Global markets are still coming to terms with the fact that inflation is dead. For investors, the environment of entrenched low inflation means that average annual returns above 5 per cent will look terrific. While inflation stays low – or as seems likely, falls further – annual investment returns under 5 per cent will be more likely than not.
It has been more than two decades since the world had a genuine inflation problem. Inflation is low throughout the industrialised world and the current central bank fear is that deflation (a period of falling prices) is almost as big a risk as inflation over the next couple of years.
This is one reason why we are currently witnessing the most stimulatory monetary policy the world has ever seen. Interest rates in the G7 and in some other industrialised countries have been set at or near zero, there are trillions of dollars, pounds, euros and yen being printed and pumped into the banking system and there is no end in sight to this super stimulus. Indeed, many central banks in the industrialised world are extending the monetary stimulus with open-ended quantitative easing.
In the US, annual core inflation has been at or below 2 per cent for almost five years and there have been only two months in the last 15 years that it has been above 2.5 per cent. The most recent data show core inflation in the US decelerating towards 1.5 per cent after a short-lived 'jump' to 2 per cent early in 2012.
In the eurozone, core inflation has on average been even lower than in the US. It has been a decade since the annual rise in eurozone core inflation has been above 2 per cent and, for the last three years, it is averaging 1.5 per cent – which is where the most recent reading for core inflation sits.
In Japan, deflation is entrenched.
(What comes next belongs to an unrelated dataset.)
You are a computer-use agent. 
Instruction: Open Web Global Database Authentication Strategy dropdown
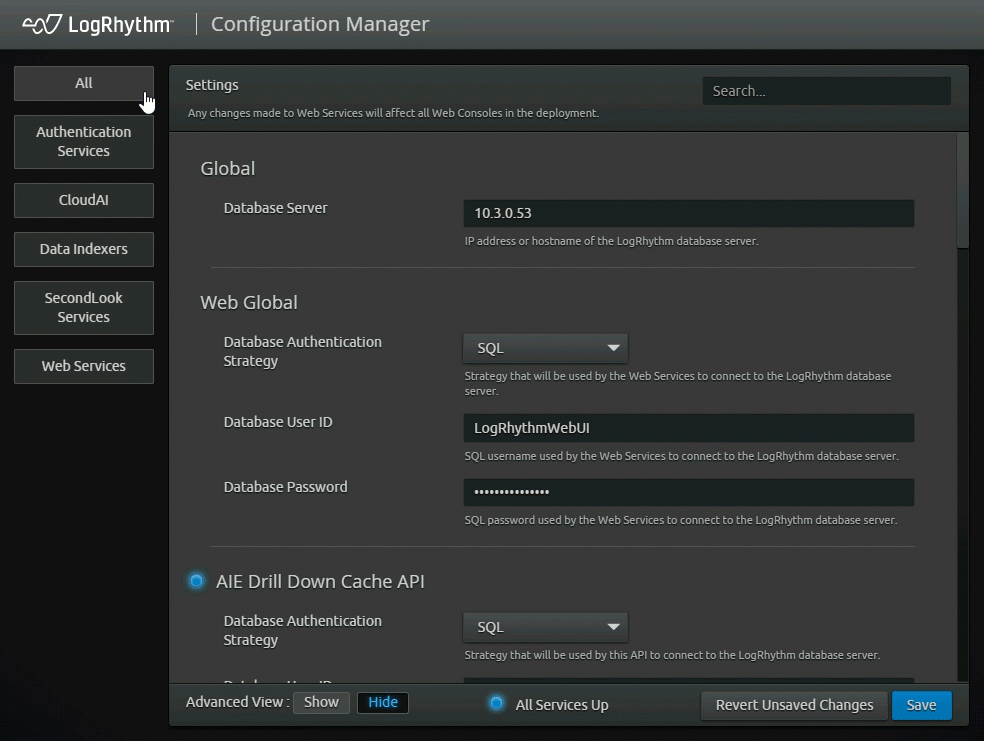pos(545,348)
This experience is yet to be repeated elsewhere and owes something to Japan’s demographic problem of low population growth and aging. That said, the recessed economy and policy failure in Japan means that the annual change in core inflation has been negative for all but six months in the last decade and in the last four years, the average annual rate of deflation has been around 1 per cent.
Inflation is also very low in Canada and the UK, even though the Bank of England faced a mini-inflation issue a year or two ago which was associated with the collapse of the pound.
This extended period of low inflation in the industrialised world has been driven by a range of influences, some deliberate, some accidental.
In the period up to about 2007, central banks targeted inflation with their monetary policy settings. It seems a while ago now, but that was when central banks hiked interest rates when there were signs of strong economic growth, capacity utilisation pressures and when the labour market was tightening. It cut them as these events reversed. On balance, the world’s central banks did well in meeting their targets in the period up to then.
This was helped, it must be noted, by the emergence of Asia in general and China in particular as low cost producers of manufactured goods. China was "exporting deflation to the world”, or so the saying went, and with it production of cheap clothes, electronic goods and other consumer items.
In the last five years or so, the story has been different. Central banks have been combatting recession and at various times, deflation. Monetary policy in the G7 countries has been set to super easy as central banks work to inflate their economies as the wreckage of the worst economic situation since the 1930s Great Depression crunches activity, spending, borrowing, jobs and prices.
With the exception of Japan, deflation has been averted. But there remain lingering doubts that any unexpected economic weakness in the next year or two from such a weak starting point in the eurozone, the US, UK or Canada would spark deflation fears. This is why the Fed, the ECB, Bank of Japan and Bank of England are all doing whatever they can to keep their respective economies growing.
There is one other critical issue that emerges from the current inflation climate. Low inflation makes it makes it harder for governments to repair their budget problems. They are not receiving gains in revenue from higher tax receipts, as wages growth is also being held back. Nor are companies growing profits, on average, much above the growth in nominal GDP. Consumption taxes also grow slowly due to the selling prices of goods and services being flat or rising at a very moderate pace.
A little bit of extra inflation would help the sovereign debt problems around the world. It might also spark a lift in consumer and business confidence. Unfortunately, for the near term at least, it looks like inflation will be staying too low despite the best efforts of the G7 central banks to kick it higher.